*MATERIAL SHOWN:*
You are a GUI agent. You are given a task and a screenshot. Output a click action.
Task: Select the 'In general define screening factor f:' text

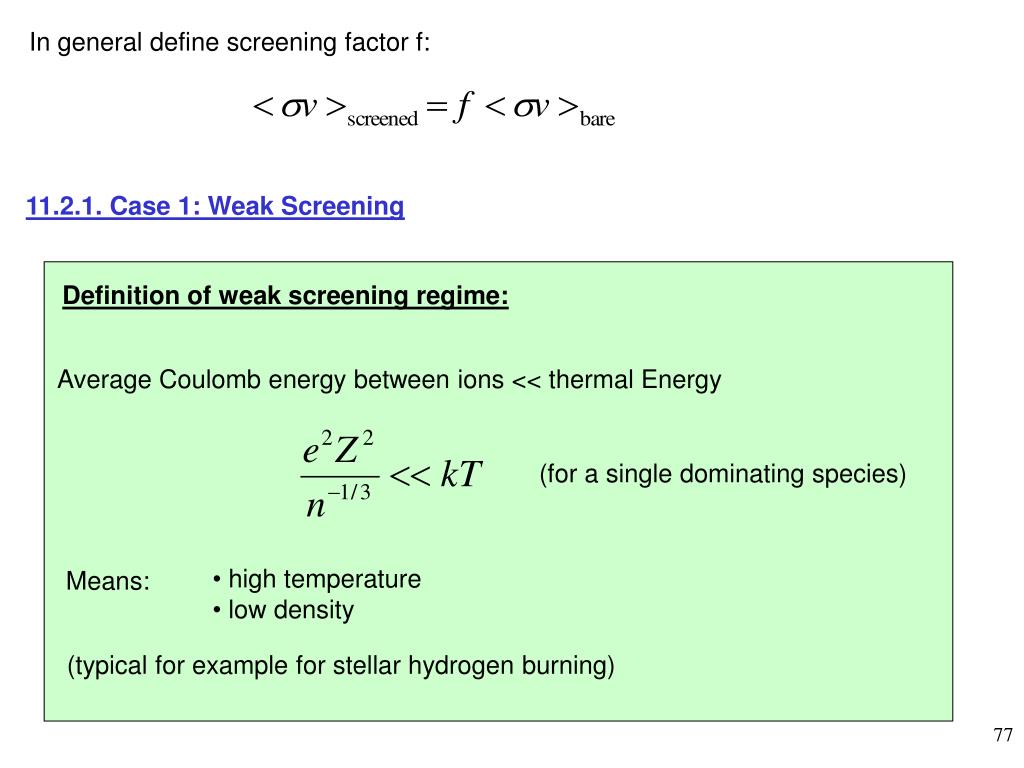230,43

--

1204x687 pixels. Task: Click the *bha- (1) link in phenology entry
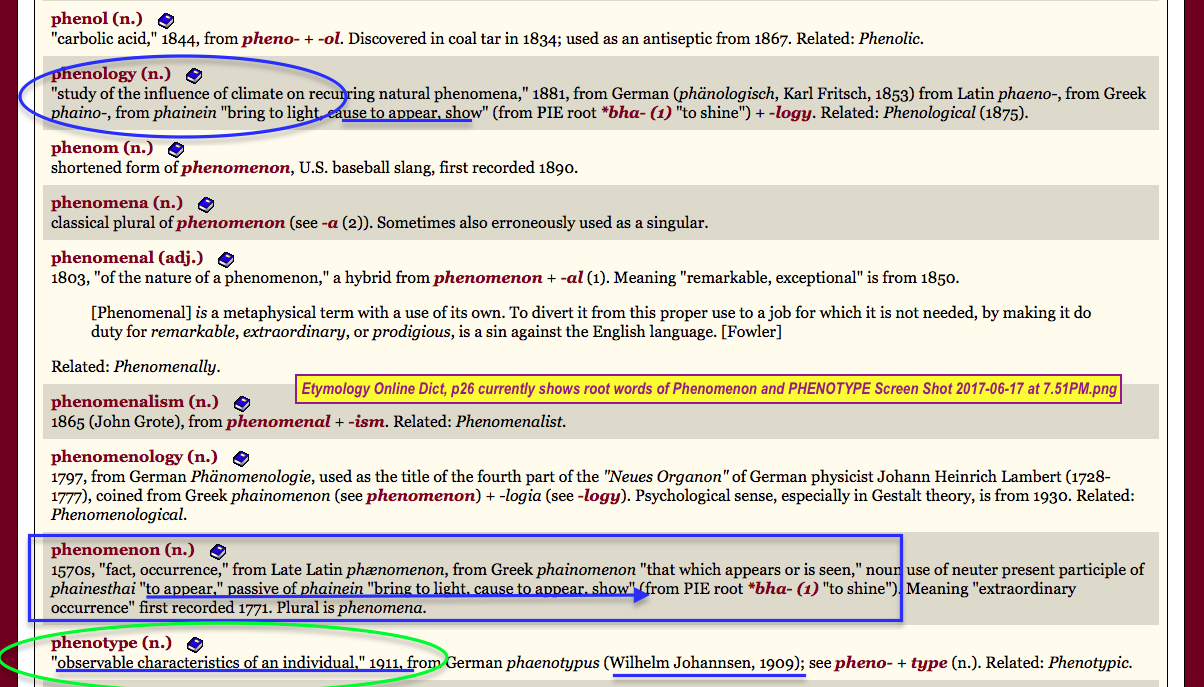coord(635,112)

==

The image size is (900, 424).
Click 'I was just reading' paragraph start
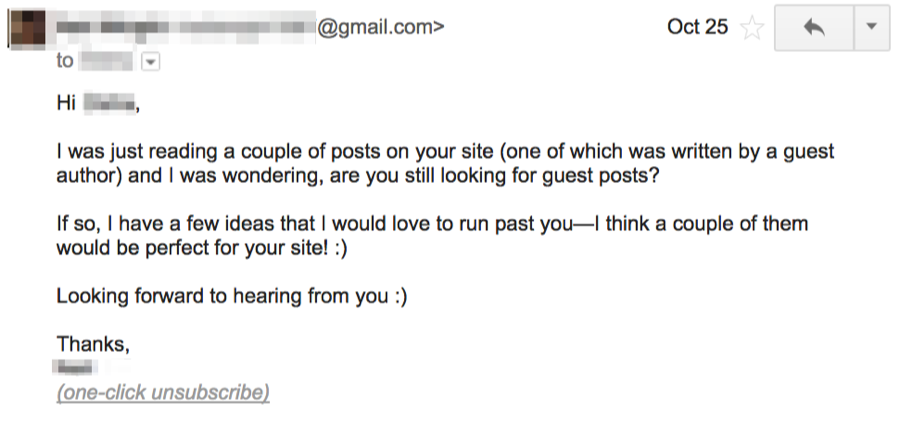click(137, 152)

*PROBLEM TO SOLVE:* Could you render the items from the line that has "The image size is (900, 424)." through the line that has "click(137, 152)" as a Markdown table with columns n and Line, one row per line, skipping blank lines and leaving out the pictures?

*CORRECT ANSWER:*
| n | Line |
|---|---|
| 1 | The image size is (900, 424). |
| 2 | Click 'I was just reading' paragraph start |
| 3 | click(137, 152) |